■ Stored data:
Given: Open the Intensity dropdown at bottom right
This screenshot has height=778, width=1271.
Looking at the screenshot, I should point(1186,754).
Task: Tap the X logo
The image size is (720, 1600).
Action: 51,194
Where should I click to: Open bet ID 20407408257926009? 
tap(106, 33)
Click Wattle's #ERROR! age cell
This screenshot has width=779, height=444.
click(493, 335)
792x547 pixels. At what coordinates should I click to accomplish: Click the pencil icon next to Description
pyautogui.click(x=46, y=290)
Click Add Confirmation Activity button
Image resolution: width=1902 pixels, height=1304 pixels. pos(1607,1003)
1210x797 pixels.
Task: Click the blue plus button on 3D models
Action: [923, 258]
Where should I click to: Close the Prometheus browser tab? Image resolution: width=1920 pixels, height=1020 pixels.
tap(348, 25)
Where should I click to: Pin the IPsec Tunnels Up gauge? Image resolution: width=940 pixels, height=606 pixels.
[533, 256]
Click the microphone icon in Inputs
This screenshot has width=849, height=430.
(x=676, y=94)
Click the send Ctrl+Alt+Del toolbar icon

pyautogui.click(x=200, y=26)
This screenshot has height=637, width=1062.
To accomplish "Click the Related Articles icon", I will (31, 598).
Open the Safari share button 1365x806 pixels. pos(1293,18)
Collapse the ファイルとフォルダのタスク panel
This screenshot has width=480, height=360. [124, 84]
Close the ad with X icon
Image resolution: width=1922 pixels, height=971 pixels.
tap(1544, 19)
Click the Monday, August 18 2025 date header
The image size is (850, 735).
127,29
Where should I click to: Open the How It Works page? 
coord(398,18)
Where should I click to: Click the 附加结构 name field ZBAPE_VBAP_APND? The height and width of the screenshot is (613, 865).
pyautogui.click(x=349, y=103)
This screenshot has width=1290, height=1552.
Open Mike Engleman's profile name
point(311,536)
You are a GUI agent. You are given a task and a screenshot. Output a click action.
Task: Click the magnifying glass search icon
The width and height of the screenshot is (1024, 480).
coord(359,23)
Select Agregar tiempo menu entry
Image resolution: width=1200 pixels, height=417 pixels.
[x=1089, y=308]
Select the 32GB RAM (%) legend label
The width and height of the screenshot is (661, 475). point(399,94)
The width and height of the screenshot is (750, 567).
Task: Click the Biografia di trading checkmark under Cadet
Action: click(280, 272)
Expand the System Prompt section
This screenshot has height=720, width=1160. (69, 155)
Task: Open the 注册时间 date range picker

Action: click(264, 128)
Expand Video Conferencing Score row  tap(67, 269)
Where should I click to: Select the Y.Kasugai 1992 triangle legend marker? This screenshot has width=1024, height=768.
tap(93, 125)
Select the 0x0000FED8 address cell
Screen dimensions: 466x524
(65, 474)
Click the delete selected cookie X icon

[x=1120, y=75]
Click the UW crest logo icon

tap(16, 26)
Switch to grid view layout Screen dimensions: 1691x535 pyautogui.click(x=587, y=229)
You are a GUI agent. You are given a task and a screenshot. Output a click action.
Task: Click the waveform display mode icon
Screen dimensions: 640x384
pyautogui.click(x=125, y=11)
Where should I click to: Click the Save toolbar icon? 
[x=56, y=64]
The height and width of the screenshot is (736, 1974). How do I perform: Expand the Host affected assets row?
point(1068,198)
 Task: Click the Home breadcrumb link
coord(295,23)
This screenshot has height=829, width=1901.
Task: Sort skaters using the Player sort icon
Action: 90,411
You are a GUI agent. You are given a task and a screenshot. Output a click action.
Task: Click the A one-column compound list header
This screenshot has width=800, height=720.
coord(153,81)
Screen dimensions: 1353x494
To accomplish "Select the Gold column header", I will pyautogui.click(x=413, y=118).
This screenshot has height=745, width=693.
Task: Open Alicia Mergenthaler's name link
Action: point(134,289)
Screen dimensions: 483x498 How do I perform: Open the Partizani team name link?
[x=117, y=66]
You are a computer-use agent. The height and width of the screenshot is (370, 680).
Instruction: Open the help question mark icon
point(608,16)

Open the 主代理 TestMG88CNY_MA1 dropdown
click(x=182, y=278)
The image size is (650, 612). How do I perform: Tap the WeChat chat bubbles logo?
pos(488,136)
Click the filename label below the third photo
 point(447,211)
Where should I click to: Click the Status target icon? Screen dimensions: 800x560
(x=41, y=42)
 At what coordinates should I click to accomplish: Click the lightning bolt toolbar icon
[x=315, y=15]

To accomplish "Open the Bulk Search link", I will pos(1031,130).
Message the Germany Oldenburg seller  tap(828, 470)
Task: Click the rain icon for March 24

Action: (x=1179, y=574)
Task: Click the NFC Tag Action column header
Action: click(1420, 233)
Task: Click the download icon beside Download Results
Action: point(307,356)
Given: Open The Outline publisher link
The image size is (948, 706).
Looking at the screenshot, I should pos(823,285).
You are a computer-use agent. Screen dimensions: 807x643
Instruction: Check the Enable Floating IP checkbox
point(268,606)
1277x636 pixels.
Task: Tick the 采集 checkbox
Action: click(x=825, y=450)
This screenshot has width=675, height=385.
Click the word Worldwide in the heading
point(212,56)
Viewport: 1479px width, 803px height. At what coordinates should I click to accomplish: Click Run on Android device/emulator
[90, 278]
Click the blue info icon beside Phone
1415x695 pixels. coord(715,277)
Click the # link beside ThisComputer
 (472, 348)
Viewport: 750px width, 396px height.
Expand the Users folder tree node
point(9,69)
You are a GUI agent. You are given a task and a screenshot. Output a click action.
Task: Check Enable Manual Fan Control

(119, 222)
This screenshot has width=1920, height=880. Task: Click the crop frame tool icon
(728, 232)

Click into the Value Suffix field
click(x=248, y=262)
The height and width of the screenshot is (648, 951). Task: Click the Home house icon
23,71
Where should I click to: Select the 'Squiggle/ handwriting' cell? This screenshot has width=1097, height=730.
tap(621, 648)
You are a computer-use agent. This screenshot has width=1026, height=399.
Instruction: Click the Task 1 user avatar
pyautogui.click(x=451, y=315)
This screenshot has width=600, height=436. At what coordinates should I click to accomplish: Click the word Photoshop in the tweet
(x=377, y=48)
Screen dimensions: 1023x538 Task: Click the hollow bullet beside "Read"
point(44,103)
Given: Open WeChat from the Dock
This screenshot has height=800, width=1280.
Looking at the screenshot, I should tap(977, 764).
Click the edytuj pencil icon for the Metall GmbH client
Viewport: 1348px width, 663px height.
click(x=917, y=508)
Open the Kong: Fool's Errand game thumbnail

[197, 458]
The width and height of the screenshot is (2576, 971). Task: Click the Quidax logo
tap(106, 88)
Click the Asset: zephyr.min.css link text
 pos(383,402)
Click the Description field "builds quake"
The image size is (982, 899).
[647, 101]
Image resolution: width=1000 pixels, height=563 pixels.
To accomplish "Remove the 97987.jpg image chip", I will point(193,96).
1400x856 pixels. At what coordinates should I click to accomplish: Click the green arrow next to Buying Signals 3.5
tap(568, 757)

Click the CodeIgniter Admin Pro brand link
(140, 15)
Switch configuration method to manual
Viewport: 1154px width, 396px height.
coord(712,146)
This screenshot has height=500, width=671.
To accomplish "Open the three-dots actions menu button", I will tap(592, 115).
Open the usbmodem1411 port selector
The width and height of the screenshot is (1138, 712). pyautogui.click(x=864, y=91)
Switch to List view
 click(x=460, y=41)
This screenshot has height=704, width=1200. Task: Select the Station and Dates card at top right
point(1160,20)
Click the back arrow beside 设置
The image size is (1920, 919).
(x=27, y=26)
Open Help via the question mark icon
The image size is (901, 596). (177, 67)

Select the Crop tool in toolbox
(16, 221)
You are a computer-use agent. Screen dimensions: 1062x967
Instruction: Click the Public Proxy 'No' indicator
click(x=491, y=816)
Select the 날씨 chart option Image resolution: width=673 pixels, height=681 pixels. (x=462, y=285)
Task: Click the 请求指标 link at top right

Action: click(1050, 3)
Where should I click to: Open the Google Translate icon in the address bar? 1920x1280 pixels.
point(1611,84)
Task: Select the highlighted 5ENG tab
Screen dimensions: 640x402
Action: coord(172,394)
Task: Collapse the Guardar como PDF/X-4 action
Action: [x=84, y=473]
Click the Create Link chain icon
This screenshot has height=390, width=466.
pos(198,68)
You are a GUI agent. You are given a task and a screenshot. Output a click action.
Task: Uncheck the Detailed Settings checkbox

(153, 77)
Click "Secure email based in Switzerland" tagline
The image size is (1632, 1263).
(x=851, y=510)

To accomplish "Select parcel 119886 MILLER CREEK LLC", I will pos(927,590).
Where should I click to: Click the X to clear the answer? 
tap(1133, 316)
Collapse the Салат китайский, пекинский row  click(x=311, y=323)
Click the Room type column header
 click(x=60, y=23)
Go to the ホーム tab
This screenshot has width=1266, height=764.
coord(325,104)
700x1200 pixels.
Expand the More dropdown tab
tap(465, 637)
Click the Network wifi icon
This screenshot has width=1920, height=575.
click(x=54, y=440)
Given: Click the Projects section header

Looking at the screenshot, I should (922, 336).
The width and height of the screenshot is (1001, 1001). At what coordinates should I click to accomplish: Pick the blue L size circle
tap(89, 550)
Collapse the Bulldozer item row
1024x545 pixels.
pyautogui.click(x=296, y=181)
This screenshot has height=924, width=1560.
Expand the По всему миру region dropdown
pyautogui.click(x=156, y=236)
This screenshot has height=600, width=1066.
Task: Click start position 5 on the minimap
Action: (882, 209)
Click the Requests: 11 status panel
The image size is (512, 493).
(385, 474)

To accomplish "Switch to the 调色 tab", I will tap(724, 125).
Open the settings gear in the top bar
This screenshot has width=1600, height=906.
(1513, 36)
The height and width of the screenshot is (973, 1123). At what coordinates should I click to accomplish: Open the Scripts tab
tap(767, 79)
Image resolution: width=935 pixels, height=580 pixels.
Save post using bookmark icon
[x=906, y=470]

■ Required work:
Your task is to reproduce the entries exactly, starting at the first line and ending with the line containing "Task: Click the magnifying glass search icon".

■ Answer:
Given: Open the Intensity dropdown at bottom right
This screenshot has height=778, width=1271.
Looking at the screenshot, I should point(1186,754).
Task: Tap the X logo
The image size is (720, 1600).
Action: 51,194
Where should I click to: Open bet ID 20407408257926009? 
tap(106, 33)
Click Wattle's #ERROR! age cell
This screenshot has width=779, height=444.
click(493, 335)
792x547 pixels. At what coordinates should I click to accomplish: Click the pencil icon next to Description
pyautogui.click(x=46, y=290)
Click Add Confirmation Activity button
Image resolution: width=1902 pixels, height=1304 pixels. pos(1607,1003)
1210x797 pixels.
Task: Click the blue plus button on 3D models
Action: [923, 258]
Where should I click to: Close the Prometheus browser tab? Image resolution: width=1920 pixels, height=1020 pixels.
tap(348, 25)
Where should I click to: Pin the IPsec Tunnels Up gauge? Image resolution: width=940 pixels, height=606 pixels.
[533, 256]
Click the microphone icon in Inputs
This screenshot has width=849, height=430.
(x=676, y=94)
Click the send Ctrl+Alt+Del toolbar icon

pyautogui.click(x=200, y=26)
This screenshot has height=637, width=1062.
To accomplish "Click the Related Articles icon", I will (31, 598).
Open the Safari share button 1365x806 pixels. pos(1293,18)
Collapse the ファイルとフォルダのタスク panel
This screenshot has width=480, height=360. [124, 84]
Close the ad with X icon
Image resolution: width=1922 pixels, height=971 pixels.
tap(1544, 19)
Click the Monday, August 18 2025 date header
The image size is (850, 735).
127,29
Where should I click to: Open the How It Works page? 
coord(398,18)
Where should I click to: Click the 附加结构 name field ZBAPE_VBAP_APND? The height and width of the screenshot is (613, 865).
pyautogui.click(x=349, y=103)
This screenshot has width=1290, height=1552.
Open Mike Engleman's profile name
point(311,536)
You are a GUI agent. You are given a task and a screenshot. Output a click action.
Task: Click the magnifying glass search icon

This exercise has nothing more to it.